What is expected ▸
Retype, word for word, every line from the one holding "Open WhatsApp from the taskbar" through the one holding "Where should I" in the entries below, both included, and only those lines.

Supplied records ▸
-----
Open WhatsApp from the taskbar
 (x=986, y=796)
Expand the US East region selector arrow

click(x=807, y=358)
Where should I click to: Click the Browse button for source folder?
-----
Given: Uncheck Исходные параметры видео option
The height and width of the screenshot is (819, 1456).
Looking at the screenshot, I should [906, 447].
-----
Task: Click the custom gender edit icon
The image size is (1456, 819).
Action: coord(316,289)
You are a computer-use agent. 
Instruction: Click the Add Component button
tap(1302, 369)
-----
Final answer ▸
Open WhatsApp from the taskbar
 (x=986, y=796)
Expand the US East region selector arrow

click(x=807, y=358)
Where should I click to: Click the Browse button for source folder?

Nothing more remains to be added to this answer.